Kanun yararına bozma isteyen tebliğnamede;
İstanbul Anadolu 3. Ağır Ceza Mahkemesince, şüpheli ... tarafından suça konu paranın çekilip çekilmediğinin sorulmadığı, çekilmiş ise nerede çekildiğinin sorulmadığı, bu hususun suç vasfında ve yetki tayininde önem arz ettiği suçun delili niteliğindeki bilgi ve belgelerin dosyaya ibraz edilmediği ve sonuca etkili tanık beyanlarının dosyaya sunulmadığı gerekçeleriyle iddianamenin iadesine karar verilmiş ise de; 5271 sayılı Ceza Muhakemesi Kanunu’nun 170/3. maddesinde iddianamede nelerin gösterileceği, aynı Kanun’un 174/1. maddesinde ise iddianamenin hangi hallerde iadesine karar verileceğinin belirtildiği, 5271 sayılı Kanun’un 170/2. maddesinde yer alan “Soruşturma evresi sonunda toplanan deliller, suçun işlendiği hususunda yeterli şüphe oluşturuyorsa; Cumhuriyet savcısı, bir iddianame düzenler.” hükmü uyarınca Cumhuriyet savcısının dava açmasının zorunlu olduğu ve bu durumda mahkemece, iddianamede gösterilen olaylarla ilgili olarak ibraz edilen deliller ve yargılama sırasında ibraz edilebilecek diğer deliller birlikte değerlendirilerek yargılama sonucuna göre bir karar verileceği, mahkemece yapılacak yargılama sonucunda yeterli delil bulunmadığının anlaşılması halinde ancak beraat kararı verilmesinin mümkün bulunduğu, iddianamenin değerlendirilmesi aşamasında yeterli şüphe bulunup bulunmadığı hususunun incelenemeyeceği, keza 5271 sayılı Ceza Muhakemesi Kanunu"nun 174. maddesinde belirtilen iade sebepleri arasında bu hususun sayılmadığı, ayrıca iddianamede şüpheli Erdi"nin savunmasına yer verilerek şüphelinin söz konusu paraları çektikten sonra diğer şüphelilere Esenyurt ilçesinde elden teslim ettiğini beyan ederek diğer şüphelilerin de suça iştirakinden bahsettiği ve esasen iddianame içeriğinde suçun işlendiği yerin belirtildiği gözetilmeden, itirazın kabulü yerine, yazılı şekilde reddine karar verilmesinde isabet görülmemiştir.

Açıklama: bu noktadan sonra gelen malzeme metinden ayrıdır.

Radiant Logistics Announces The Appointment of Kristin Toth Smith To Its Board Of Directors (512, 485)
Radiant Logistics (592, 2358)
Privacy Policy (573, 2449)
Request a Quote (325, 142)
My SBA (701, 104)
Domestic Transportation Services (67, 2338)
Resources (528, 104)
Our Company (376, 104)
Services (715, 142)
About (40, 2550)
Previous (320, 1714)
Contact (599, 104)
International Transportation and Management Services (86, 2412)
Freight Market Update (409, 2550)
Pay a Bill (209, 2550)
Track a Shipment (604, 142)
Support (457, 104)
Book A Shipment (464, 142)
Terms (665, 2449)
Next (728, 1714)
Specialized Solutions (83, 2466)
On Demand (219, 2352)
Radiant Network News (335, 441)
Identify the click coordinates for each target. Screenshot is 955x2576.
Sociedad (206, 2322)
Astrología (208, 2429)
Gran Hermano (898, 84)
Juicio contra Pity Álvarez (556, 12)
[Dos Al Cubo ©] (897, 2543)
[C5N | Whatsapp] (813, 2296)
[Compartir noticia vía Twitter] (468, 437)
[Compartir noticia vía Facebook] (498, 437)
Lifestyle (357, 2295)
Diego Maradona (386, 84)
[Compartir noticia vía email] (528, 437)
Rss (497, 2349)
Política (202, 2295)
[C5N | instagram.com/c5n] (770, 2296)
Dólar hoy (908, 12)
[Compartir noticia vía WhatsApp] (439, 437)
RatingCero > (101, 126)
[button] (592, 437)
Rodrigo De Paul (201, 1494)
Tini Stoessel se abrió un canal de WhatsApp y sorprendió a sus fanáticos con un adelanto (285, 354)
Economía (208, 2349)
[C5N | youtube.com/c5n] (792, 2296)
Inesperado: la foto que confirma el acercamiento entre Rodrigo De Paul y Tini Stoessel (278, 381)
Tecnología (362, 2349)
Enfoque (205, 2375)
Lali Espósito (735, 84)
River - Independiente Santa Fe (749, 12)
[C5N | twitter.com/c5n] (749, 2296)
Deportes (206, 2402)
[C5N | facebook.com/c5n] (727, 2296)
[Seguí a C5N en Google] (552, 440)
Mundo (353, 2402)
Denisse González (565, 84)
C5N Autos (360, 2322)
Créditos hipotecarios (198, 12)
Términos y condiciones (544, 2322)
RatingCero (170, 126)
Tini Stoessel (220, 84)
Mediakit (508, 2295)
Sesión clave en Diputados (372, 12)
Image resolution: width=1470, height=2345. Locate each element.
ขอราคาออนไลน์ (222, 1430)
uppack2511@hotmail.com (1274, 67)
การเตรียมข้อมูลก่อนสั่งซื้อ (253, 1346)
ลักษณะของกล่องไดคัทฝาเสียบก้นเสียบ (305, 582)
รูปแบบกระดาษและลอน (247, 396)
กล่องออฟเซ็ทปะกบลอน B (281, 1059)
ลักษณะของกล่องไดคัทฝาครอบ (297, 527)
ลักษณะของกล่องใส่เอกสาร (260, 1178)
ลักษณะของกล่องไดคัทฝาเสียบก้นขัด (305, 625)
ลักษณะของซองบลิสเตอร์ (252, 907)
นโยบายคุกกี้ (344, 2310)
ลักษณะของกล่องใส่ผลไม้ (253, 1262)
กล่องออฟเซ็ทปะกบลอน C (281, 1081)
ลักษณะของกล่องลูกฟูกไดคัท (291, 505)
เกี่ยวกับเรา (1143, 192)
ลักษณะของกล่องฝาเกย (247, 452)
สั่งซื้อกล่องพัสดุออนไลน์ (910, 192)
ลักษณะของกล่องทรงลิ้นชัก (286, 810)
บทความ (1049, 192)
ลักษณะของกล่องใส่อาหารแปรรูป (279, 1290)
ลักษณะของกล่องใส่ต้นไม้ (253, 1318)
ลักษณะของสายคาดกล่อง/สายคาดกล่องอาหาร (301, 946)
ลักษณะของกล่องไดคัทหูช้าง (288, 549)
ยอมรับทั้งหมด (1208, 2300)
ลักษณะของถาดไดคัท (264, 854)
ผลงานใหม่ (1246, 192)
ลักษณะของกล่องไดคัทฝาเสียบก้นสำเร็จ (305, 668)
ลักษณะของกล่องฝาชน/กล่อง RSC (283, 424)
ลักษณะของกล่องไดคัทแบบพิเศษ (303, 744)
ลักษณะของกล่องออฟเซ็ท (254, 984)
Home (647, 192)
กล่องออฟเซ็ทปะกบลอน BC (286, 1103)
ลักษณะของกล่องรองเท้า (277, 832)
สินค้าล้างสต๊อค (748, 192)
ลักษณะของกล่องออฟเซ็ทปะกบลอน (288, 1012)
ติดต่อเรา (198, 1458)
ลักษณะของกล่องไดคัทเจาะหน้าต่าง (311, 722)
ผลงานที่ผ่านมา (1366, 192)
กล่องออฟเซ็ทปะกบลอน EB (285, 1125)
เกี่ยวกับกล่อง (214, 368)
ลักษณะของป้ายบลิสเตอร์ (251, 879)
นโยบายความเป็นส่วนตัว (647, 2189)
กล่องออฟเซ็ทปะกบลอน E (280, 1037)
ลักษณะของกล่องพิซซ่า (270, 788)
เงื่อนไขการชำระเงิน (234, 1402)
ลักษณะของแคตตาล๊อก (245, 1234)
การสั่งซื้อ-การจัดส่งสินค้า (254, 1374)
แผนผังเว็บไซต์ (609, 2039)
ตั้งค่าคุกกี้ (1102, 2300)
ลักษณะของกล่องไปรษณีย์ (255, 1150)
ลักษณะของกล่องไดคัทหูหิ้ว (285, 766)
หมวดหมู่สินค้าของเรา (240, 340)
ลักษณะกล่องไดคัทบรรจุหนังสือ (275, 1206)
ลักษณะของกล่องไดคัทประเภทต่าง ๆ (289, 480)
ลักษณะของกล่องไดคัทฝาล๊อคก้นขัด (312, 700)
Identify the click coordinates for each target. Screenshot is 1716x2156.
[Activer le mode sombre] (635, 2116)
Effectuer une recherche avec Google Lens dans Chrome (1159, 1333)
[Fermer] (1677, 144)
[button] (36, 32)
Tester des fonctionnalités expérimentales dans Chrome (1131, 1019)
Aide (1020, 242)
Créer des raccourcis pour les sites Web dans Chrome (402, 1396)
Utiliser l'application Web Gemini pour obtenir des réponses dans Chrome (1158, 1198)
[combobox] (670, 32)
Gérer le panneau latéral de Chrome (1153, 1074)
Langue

5271 Sayılı Ceza Muhakemesi Kanunu’nun 309. maddesi uyarınca anılan kararın bozulması lüzumu kanun yararına bozma talebine dayanılarak ihbar olunmuştur.
GEREĞİ DÜŞÜNÜLDÜ:
Kanun yararına bozmaya atfen düzenlenen ihbarnamedeki düşünce yerinde görüldüğünden, itirazın reddine ilişkin İstanbul Anadolu 4. Ağır Ceza Mahkemesinin 14/11/2019 tarihli ve 2019/1571 değişik iş sayılı kararının 5271 sayılı CMK"nın 309. maddesi gereğince BOZULMASINA, aynı maddenin 4. fıkrasının (a) bendi uyarınca müteakip işlemlerin mahallinde merciince yerine getirilmesine, 05/10/2020 tarihinde oybirliğiyle karar verildi.